Part I: Biking to Work
This past July I had the privilege of going to work in our French office for two and half weeks in the southern town of Lunel, France.

Because La Pescalune involves black bulls and white horses running through the streets multiple times a day, Laura and I decided to bike to work for the week so that Laura’s car would not get demolished by wild animals or intoxicated spectators.
Since many of you who read the blog have traveled or plan to travel with us on one of biking or hiking tours, I thought it would be fun to share with you my experience of biking to work.
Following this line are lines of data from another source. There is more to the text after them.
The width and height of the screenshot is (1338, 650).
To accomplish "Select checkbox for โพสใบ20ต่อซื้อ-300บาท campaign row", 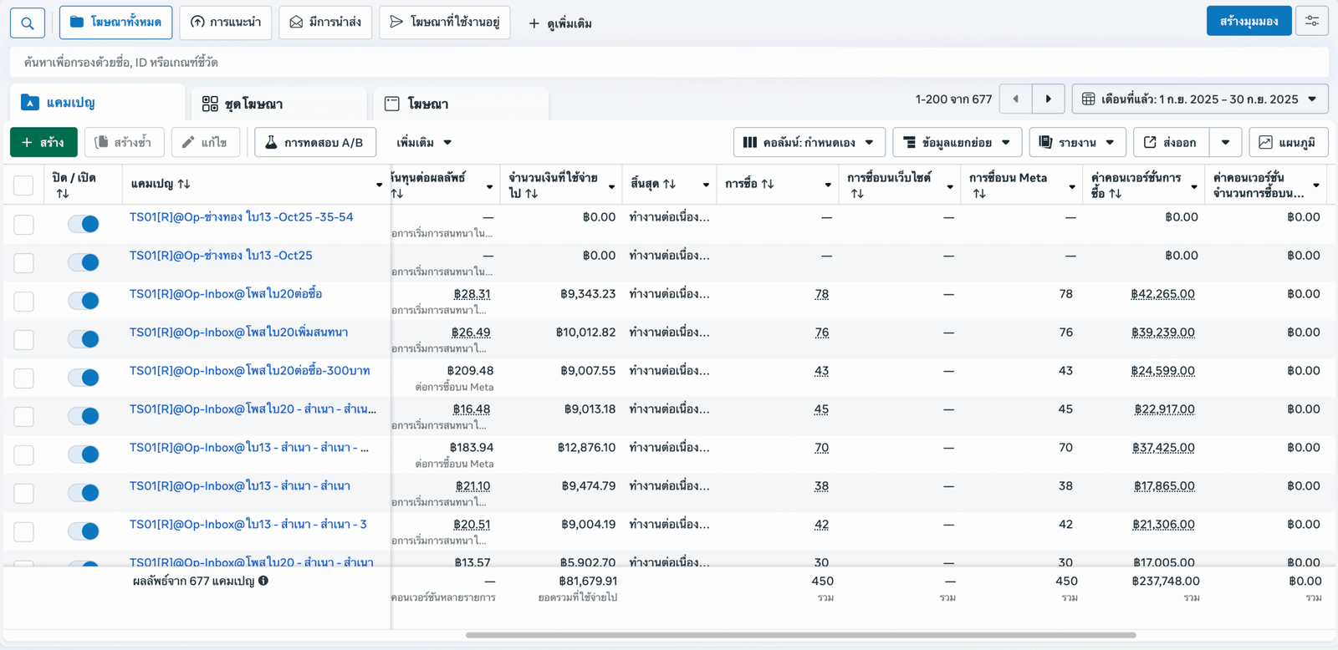I will [23, 378].
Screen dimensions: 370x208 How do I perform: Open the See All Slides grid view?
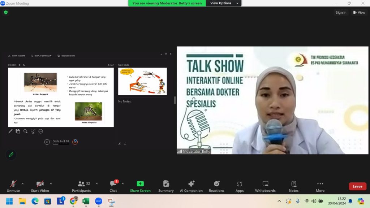[x=18, y=131]
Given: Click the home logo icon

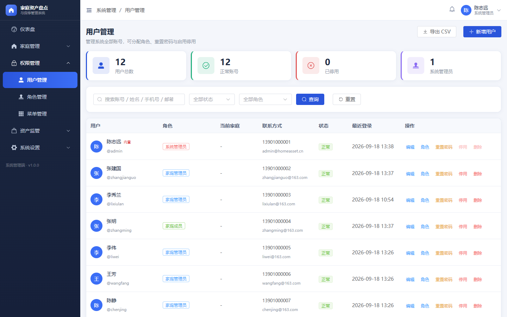Looking at the screenshot, I should (x=11, y=10).
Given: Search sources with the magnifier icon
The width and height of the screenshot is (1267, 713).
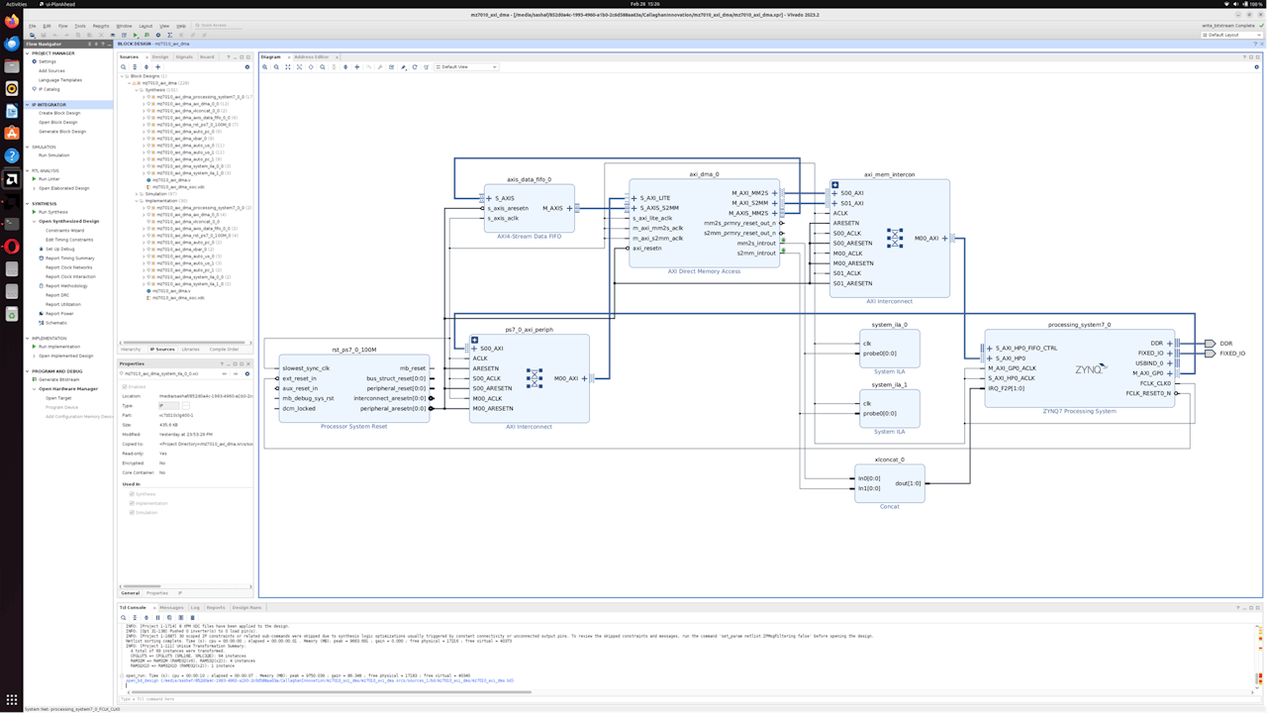Looking at the screenshot, I should (124, 67).
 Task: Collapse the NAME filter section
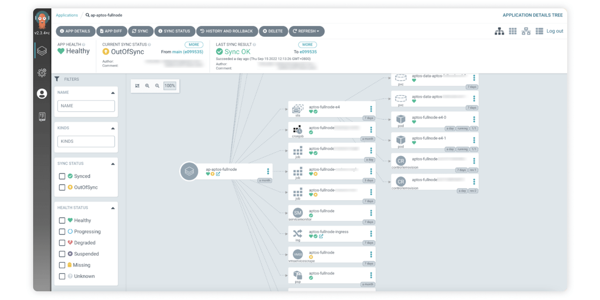tap(113, 93)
First, there was the busy street that I turned right onto as I exited the hotel parking lot. The cars would speed along the curving road as I cautiously merge into the bike lane, careful not to fall in front of the tiny French cars (or the occasional lumbering trucks). My route continued straight, and as I rode a ‘secret’ garden passed on my left. ‘Secret’ because its walls were 12 feet high and no one could see in except through the 12 foot high iron gates of the entrance. A green ceramic roof of a greenhouse peeked above the walls from the inside. I would catch a fleeting glimpse of a walkway lined with huge sycamore trees leading to the doorway of an old manor as I cycled past.
I would pass a pharmacy in an old limestone brick building with mod gray lettering and new windows. “If I ever have to use a pharmacie while I am here,” I thought, “that is where I will go because it is the cutest.” Yes, the cutest.

Lunel Viel ended quickly and I would come upon my first roundabout. A horse farm would arrive on my right and a large industrial building on my left, the center of the rondpoint (I think that is what it is called in French) filled with lavender. If I was lucky and no diesel smoking car passed me by, I could smell the lavender as I rode on, the Provençal scent floating me a bon courage through the wind.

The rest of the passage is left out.